Foresters and Liveness

In an asynchronous process, Forester nodes empty the nullifier queues. They achieve this by updating the leaf of the state Merkle tree, corresponding to the account hash previously inserted into the nullifier queue, with zeros (nullification).

These queues enable instant finality of compressed state transitions but have a capped size. Foresters are critical for protocol liveness and need to consistently empty queues. A full queue causes a liveness failure for all state stored in its associated state tree. A liveness failure is recovered by Foresters emptying the queue again. Hosting a Forester and foresting one’s trees is permissionless.

3.1 Compressed Account Model

The Light System Program enforces an account layout that largely resembles Solana’s regular account model. Key differences include:

  • Each compressed account can be identified by its hash.

  • Each write to a compressed account changes its hash.

  • An address can optionally be set as a permanent unique ID of the compressed account.

  • All compressed accounts are stored in sparse Merkle trees. Only the trees’ sparse state structure and roots (small fingerprints of all compressed accounts) are stored in the on-chain account space.

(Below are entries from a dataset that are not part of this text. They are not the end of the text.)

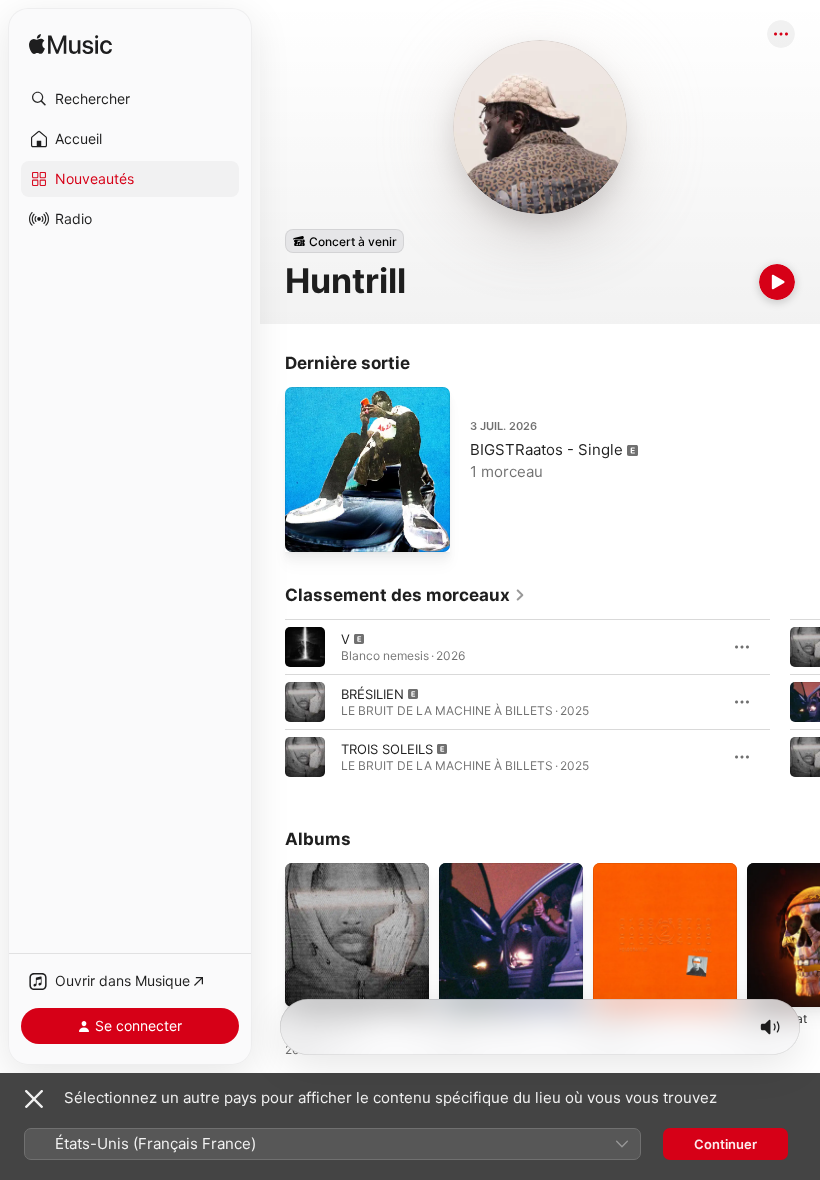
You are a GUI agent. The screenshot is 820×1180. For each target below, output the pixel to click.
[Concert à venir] (344, 241)
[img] (70, 45)
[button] (130, 99)
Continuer (725, 1144)
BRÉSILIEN (372, 694)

These differences allow the protocol to store the underlying data off-chain (e.g., in the less expensive Solana ledger space) instead of in the more expensive on-chain account space.

Compressed PDA Accounts

Like regular accounts, each compressed account with a program-derived address (PDA) can be identified by its unique persistent address, represented as 32 bytes in the format of a PublicKey.

Like PDAs, compressed account addresses don't belong to a private key; instead, they're derived from the program that owns them.

A diagram illustrating the structure of a compressed account in the Light Protocol system. The compressed account is owned by a program and is associated with a compressed PDA (Program Derived Address) account. The compressed account contains data bytes, lamports (account balance), an owner (the program that owns the account), and an address (represented as a public key). The owner of the compressed account has the authority to modify its data and transfer lamports from it. The compressed account is identified by its unique hash, which changes with each write operation. An address can be optionally set as a permanent unique identifier for the compressed account. Compressed accounts are stored in sparse Merkle trees, with only the trees' sparse state structure and roots stored in the on-chain account space, while the underlying data is stored off-chain.

The compressed PDA account layout is similar to Solana's regular PDA account layout: Data, Lamports, Owner, and an address field. The data field stores program-owned state. In contrast to Solana’s account data field, Light Protocol enshrines a specific AccountData structure: Discriminator, Data, DataHash:

A diagram depicting the structure of a compressed PDA (Program Derived Address) account in the Light Protocol system. The compressed PDA account consists of a data field, which stores program-owned state, lamports (account balance), an owner field indicating the program that owns the account, and an address field represented as a public key. The AccountData structure within the compressed PDA account is composed of a discriminator (a unique identifier for the account type), the actual data (program state), and a DataHash (a hash of the account data). This AccountData structure is specific to the Light Protocol and differs from Solana's regular account data field.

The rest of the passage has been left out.